[Complete the following]:
- 1) In the text on the professor's suspension, what percentage of the school's faculty does the University say have completed the training?
- 2) Return verbatim the portion of the text on the professor's suspension running from "Under a California" up to and including "using civil disobedience.".

[Source]:
#####

McPherson must attend a training course by November 12 to regain his standing — he has been suspended from all supervision and management duties. He stated: “I have consistently refused to take such training on the grounds that the adoption of the requirement was a naked political act by the state that offended my sensibilities, violated my rights as a tenured professor, impugned my character and cast a shadow of suspicion on my reputation and career. I even offered to go to jail if the university persisted in persecuting me for my refusal. We Scots are very stubborn in matters of this sort.”

Under a California law passed in 2004, all supervisors of businesses with over 50 people must undergo sexual harassment training. The University says that 97 percent of the school’s faculty have completed the training.

For the full story, click here.

83 thoughts on “Leading California Professor Suspended Over Refusal to Take Mandatory Sexual Harassment Training”

  1. Gyges,

    Just so I’m clear–do you feel the govt. has the right to make laws for the safety and protection of the public?

  2. Vince and Jill,

    First off, I’m not arguing saying that the administrators are bad people for complying with the law (or even doing this program voluntarily). I’m trying (badly) to echo what Mespo said. I’ll also point out that this might be the Professor’s way of trying to get the law changed. He may be trying to draw attention to what he sees as a bad law by using civil disobedience.

    Secondly, what I was trying to say by (really really badly) was that if the policy is just the University’s policy, I don’t have a problem with it. I’d actually agree with you just about everything you’ve said as an argument for employers requiring the training. My problem is with the government requiring the training.

    Your analogies tend to fall a little flat for me. The fire drill\arsonist is the worst offender. You seem smart enough to figure out why. This situation is more akin to (as Mespo said), a law forcing everyone who works as a cashier to take a course on not stealing. I have no problem with a company making everyone who they employ do this (aside from that it’s probably a waste of money). I do have a problem with the company being TOLD they have to have to make their employee’s do it.

    Your CLE example is a little better. The difference is that you’re talking about part of a licensing process, one that’s pretty well established as being necessary. As far as I know there’s no pressing need for the government to license people to be able to supervise in businesses with over 50 people.

#####

[Records supplied]:
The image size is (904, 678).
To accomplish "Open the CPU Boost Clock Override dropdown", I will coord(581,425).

#####

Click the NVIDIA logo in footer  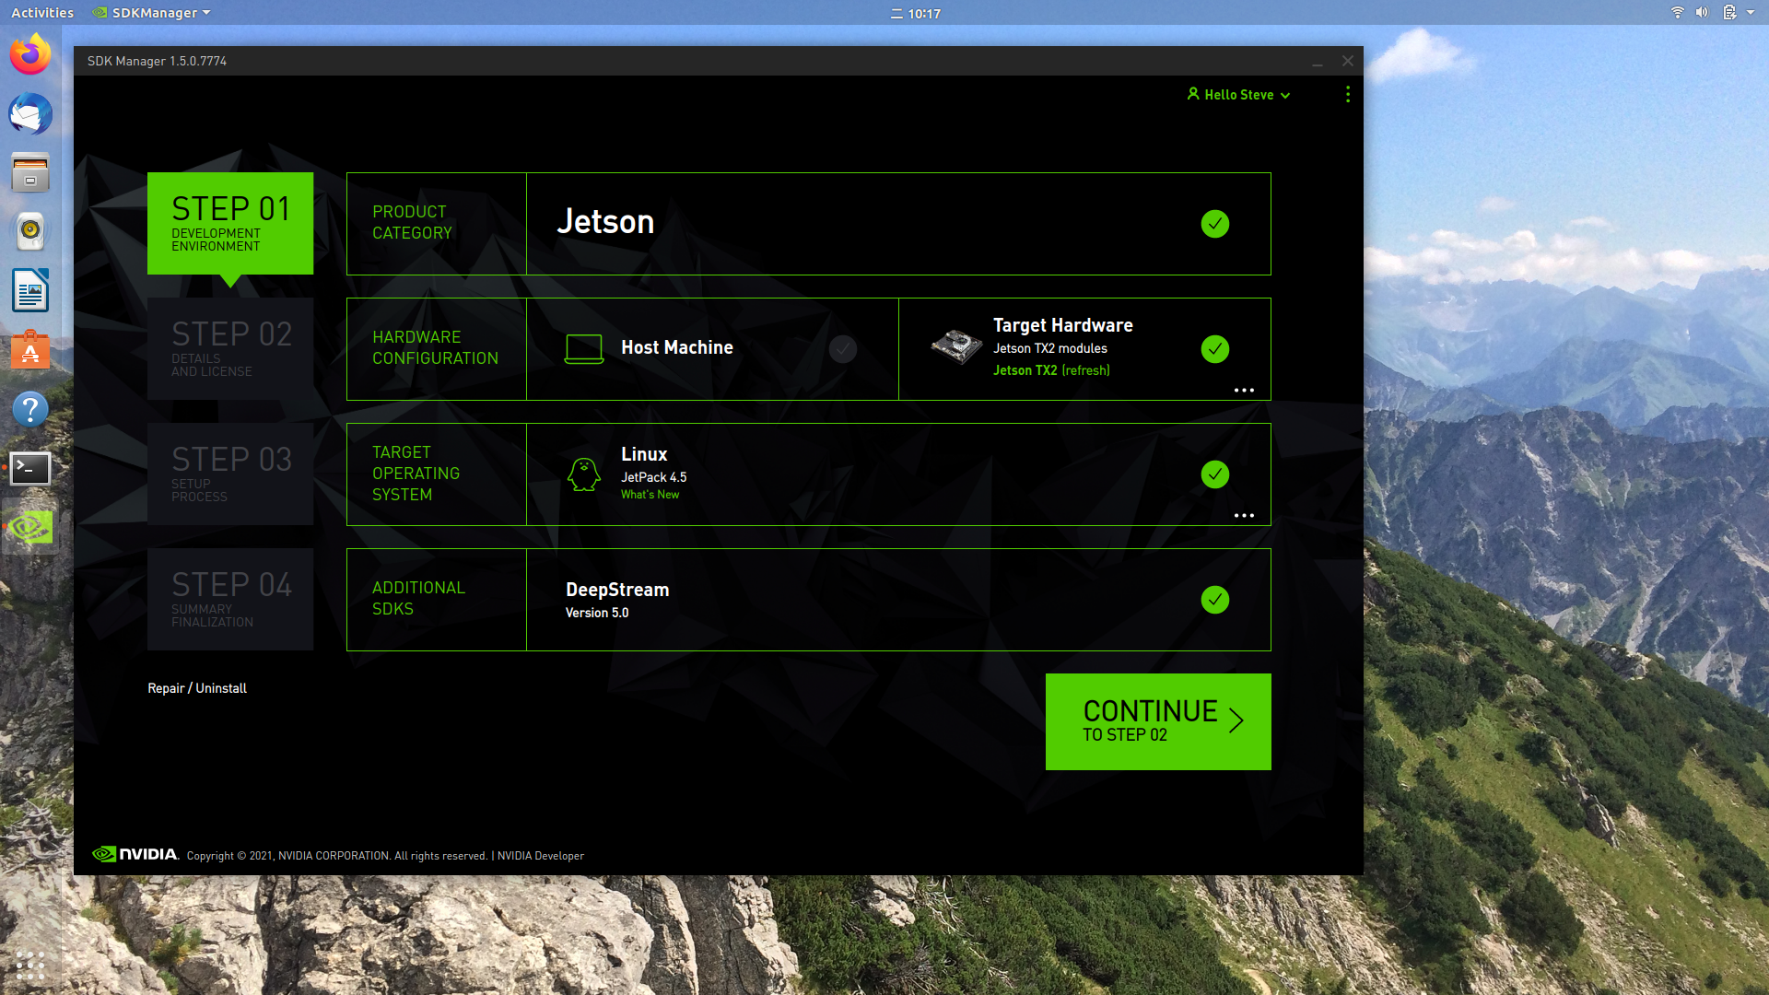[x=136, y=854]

#####

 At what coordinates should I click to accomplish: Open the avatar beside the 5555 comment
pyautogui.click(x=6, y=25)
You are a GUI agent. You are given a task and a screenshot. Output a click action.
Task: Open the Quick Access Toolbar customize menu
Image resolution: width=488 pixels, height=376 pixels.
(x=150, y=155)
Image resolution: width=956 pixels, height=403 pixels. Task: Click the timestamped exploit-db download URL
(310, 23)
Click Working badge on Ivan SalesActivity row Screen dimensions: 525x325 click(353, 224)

#####

[Solutions below]:
- 1) 97 percent

- 2)
Under a California law passed in 2004, all supervisors of businesses with over 50 people must undergo sexual harassment training. The University says that 97 percent of the school’s faculty have completed the training.

For the full story, click here.

83 thoughts on “Leading California Professor Suspended Over Refusal to Take Mandatory Sexual Harassment Training”

  1. Gyges,

    Just so I’m clear–do you feel the govt. has the right to make laws for the safety and protection of the public?

  2. Vince and Jill,

    First off, I’m not arguing saying that the administrators are bad people for complying with the law (or even doing this program voluntarily). I’m trying (badly) to echo what Mespo said. I’ll also point out that this might be the Professor’s way of trying to get the law changed. He may be trying to draw attention to what he sees as a bad law by using civil disobedience.